:: Requirements ::
**a)** According to the text on tourism crisis management, why were many people in Tokyo wearing masks in late March?
**b)** Carry the text on tourism crisis management on from its last sentence.

:: Reading text ::

·····

Tourism crisis management includes the measures and actions for the post-crisis recovery that are taken from an early stage of the disaster. Planning post-crisis activities for quicker recovery of tourism in the damaged destination is just as important as evacuating and rescuing tourists on site. In other words, tourism crisis management works as the business continuity plan (BCP) for the destination and tourism related enterprises in the devastated area.
All the efforts to cope with the crisis such as communication activities, support for recovery of the destination and tourism business, and the measures for the employees of tourism industry who have temporarily lost his/her job, need to be designed from the perspective of post-crisis recovery.

1. Marketing & Communication

After the crisis, the first thing an affected destination should do for the earlier recovery of the tourism is to communicate the accurate and precise information of the damages to the source markets and other stakeholders.

(1)Communication immediately follows the occurrence of the crisis

Upon the outbreak of a crisis incident, formulate a communication team as early as possible in order to win the trust, confidence and support from the market and from the entire society. Appoint the chief of communication to whom all the facts about the crisis is reported, such as information about the measures that have been and will be taken, and the number of casualty.
The collected information is provided to the mass media reporters at the regularly scheduled press conferences, through the web site, SNS (twitter and Facebook) and mail news. Launching an emergency web site immediately after the crisis is not easy. A number of global companies have, therefore, prepared the web pages that are to replace the top page of the existing corporate site at the event of emergency.
The most important rule for the crisis communication is to accurately communicate only the facts. Strictly sort out the information based on facts from other kinds of information such as estimation and rumors.

(2)Controlling reputation

Crises are often followed by reputations. Insufficient information about the crisis and current situation and delayed communication are likely to cause reputations among people. Reputations tend to induce overreaction of the market; the damage and the affected area of the crisis tend to be understood larger than it actually is.
After the East Japan Earthquake, a news caster of a major French TV, showing a video taken in Tokyo in late March, commented that many citizens of Tokyo wear a mask to prevent internal exposure to the radiation. In fact, many people in Tokyo were wearing a mask at that time of the year, not to protect themselves from radiation but to prevent inhaling cedar pollens which they are allergic to. Consequently, the comment by the TV caster resulted in the reputation that Tokyo is too dangerous to visit because of the radiation.
Timely provision of accurate information is an effective way of controlling the reputation. But no one can perfectly prevent the reputation. Once there is a reputation, try to provide information with counterproofs to the reputation and to educate the market that the reputation is based on misunderstanding of the facts.

·····

:: Data rows ::
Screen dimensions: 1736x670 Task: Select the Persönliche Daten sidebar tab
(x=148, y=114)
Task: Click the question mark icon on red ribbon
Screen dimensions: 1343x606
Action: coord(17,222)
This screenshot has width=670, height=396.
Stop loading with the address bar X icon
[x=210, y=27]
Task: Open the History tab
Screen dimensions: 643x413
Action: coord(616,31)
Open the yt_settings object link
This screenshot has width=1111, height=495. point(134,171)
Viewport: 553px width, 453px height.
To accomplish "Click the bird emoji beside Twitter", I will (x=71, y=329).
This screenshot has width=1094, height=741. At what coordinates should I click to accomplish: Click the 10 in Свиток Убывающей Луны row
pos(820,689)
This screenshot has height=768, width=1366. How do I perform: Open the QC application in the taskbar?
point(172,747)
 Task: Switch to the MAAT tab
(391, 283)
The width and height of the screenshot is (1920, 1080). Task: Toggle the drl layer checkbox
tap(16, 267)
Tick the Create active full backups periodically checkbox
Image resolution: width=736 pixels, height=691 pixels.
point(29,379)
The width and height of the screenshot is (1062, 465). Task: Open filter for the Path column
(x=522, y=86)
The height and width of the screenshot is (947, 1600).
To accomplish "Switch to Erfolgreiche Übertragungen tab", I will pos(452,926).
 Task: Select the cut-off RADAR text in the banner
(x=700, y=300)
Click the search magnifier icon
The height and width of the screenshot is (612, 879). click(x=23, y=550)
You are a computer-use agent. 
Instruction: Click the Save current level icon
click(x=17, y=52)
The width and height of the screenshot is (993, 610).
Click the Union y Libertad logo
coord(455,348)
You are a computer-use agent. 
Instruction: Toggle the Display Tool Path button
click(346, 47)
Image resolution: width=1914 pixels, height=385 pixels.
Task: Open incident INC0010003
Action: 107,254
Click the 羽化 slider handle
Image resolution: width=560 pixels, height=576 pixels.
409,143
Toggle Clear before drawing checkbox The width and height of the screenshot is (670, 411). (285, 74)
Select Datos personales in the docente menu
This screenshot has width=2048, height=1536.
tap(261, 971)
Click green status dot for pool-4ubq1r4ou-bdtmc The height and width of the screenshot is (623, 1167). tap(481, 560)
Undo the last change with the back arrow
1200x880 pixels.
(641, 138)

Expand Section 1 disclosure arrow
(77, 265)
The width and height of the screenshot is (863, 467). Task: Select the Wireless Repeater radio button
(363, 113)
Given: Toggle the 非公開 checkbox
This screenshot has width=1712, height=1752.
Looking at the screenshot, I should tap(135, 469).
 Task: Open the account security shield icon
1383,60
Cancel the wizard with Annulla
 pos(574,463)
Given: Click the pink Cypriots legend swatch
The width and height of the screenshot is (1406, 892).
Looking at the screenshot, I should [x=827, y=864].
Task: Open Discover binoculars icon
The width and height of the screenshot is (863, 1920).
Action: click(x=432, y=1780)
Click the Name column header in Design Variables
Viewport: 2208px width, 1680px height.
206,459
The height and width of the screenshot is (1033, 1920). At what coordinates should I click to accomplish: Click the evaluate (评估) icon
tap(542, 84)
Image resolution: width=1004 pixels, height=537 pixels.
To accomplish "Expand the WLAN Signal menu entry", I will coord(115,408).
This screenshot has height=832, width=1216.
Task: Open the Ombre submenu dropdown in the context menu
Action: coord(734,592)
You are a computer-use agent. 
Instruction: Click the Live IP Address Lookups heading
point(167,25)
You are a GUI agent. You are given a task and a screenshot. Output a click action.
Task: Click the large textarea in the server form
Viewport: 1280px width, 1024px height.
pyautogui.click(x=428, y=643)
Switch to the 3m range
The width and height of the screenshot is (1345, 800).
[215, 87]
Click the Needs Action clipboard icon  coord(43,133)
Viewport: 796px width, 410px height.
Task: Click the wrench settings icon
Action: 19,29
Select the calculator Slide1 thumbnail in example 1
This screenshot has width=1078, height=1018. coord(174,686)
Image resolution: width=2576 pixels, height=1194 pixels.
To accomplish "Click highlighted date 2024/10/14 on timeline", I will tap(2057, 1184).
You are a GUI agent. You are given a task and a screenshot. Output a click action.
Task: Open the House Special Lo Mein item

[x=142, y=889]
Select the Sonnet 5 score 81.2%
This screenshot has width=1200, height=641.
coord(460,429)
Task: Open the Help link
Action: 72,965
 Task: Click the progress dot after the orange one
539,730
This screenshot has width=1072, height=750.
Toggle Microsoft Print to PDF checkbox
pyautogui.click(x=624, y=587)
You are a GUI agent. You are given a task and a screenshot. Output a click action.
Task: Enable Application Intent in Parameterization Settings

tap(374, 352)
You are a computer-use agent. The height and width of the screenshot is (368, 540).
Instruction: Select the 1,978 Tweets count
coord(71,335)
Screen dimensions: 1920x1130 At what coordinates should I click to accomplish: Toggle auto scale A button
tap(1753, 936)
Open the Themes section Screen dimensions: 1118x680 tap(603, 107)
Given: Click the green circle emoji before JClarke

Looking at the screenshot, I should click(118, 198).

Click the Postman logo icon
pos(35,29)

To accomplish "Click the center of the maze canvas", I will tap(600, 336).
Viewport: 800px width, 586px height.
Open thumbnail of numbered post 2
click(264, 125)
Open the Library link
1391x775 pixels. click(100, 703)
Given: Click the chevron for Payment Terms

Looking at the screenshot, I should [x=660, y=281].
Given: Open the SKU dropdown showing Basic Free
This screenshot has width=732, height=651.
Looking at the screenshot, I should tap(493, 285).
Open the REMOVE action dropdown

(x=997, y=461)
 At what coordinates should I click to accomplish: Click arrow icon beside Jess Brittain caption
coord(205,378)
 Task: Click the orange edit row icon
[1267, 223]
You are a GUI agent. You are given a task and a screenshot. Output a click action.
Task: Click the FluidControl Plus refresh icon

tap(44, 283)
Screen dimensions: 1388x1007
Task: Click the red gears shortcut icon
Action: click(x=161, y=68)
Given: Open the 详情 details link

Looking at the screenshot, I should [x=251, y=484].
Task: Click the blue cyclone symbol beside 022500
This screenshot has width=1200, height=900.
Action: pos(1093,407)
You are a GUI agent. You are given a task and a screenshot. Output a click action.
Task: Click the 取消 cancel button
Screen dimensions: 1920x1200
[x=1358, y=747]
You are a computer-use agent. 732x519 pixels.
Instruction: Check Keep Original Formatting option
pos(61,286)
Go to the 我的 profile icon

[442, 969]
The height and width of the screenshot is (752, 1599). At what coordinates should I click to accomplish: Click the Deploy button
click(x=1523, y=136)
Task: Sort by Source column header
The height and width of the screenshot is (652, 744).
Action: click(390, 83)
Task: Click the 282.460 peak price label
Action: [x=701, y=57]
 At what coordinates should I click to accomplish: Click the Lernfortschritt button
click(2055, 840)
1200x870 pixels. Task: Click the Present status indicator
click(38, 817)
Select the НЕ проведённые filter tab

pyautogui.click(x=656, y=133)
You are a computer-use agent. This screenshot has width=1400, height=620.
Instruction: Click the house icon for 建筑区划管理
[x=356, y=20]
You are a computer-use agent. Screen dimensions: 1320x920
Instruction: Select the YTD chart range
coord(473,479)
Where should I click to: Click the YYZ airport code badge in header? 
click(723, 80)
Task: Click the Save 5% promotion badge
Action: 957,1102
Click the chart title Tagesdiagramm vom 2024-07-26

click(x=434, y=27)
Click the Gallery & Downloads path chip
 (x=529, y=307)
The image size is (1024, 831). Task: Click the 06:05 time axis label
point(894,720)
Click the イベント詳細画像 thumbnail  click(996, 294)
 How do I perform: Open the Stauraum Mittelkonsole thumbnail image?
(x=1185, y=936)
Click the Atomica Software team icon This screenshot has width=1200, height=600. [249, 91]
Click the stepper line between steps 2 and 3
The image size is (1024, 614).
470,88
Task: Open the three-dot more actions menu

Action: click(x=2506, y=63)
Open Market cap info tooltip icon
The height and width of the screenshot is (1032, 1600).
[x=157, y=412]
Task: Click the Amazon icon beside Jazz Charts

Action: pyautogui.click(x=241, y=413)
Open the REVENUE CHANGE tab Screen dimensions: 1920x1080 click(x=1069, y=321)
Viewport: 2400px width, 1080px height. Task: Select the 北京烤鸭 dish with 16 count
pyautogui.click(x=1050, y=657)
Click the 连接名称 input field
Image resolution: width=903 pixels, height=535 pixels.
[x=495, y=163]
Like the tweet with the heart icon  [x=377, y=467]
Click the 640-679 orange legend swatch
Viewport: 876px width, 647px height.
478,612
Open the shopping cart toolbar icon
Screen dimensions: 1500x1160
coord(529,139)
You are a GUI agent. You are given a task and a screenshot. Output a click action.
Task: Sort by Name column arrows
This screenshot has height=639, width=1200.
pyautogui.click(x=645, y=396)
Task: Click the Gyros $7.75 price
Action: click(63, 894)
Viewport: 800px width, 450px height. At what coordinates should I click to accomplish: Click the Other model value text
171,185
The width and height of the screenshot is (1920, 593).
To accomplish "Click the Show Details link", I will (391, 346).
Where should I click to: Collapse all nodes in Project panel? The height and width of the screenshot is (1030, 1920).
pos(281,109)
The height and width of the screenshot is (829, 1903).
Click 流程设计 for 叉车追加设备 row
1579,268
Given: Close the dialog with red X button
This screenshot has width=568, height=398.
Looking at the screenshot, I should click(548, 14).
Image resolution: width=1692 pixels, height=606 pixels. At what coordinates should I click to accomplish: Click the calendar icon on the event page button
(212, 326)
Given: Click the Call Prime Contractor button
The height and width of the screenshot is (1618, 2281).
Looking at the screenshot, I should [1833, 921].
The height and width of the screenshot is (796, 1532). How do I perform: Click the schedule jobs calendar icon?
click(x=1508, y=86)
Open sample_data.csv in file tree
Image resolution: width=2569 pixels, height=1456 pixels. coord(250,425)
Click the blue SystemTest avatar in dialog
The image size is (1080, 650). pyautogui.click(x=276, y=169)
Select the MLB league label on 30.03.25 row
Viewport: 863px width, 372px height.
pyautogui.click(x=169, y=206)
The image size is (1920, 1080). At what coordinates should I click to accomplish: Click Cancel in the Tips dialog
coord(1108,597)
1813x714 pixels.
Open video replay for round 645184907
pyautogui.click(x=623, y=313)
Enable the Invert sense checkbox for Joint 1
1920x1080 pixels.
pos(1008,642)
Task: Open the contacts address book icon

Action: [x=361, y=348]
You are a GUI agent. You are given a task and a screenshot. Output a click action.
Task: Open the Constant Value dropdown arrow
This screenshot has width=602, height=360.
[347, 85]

·····

:: Answers by task ::
**a)** To avoid inhaling cedar pollen, which they are allergic to.

**b)**
Bali after terrorism, Phuket after tsunami and Hong Kong after SARS epidemics invited the media people from all over the world to give them an opportunity to observe firsthand the situation of the recovery in the destination and share it with the people in their home counties through their media. It is an effective way to cope with the reputation after the crisis.

(3)Communication with the customers

Successful post crisis communication with the customers has a remarkable impact on the recovery of business from the disaster.
A considerable number of tourism related enterprises and organizations in Japan had a major damage in their business by the recent earthquake and tsunami. Not only in the areas directly hit by the quake and the tsunami, but in much wider areas in the eastern Japan, tourism business suffered from a sharp decline of visitors triggered by the periodical blackouts and the rumors about aftershocks and radiation issues. In the areas where the rumors decreased the visitors, quite a few tourism service suppliers that had little damage by the quake itself temporarily closed their business.
While a majority of tourism service providers were struggling with the slow recovery of the market, there were some companies that showed a remarkable resilience of their business. Observed among them in common are the continued efforts to communicate with their customers after the disaster. They listened to the voices of the customers and communicated their updated information on their business operation to their clients, which helped them win the customers’ reliance and support.
A Japanese style ‘ryokan’ with 24 guest rooms in Miyagi Prefecture suspended its business for 40 days after the earthquake as the owner found it difficult to continue the operation with trouble in lifeline and difficulty in purchasing food material. In the meantime, the employees of the accommodation not only cleaned the every corner of the public area and guest rooms to prepare for re-opening, they also sent postcards with handwritten messages to invite the customers to stay with them once they resume the operation. The landlady of the inn kept updating her blog site, with the messages and photos to show the progress toward the reopening of the facility. On April 23rd, the accommodation opened doors to the customers once again. The guest rooms were fully booked by the patron customers who were looking forward to this day.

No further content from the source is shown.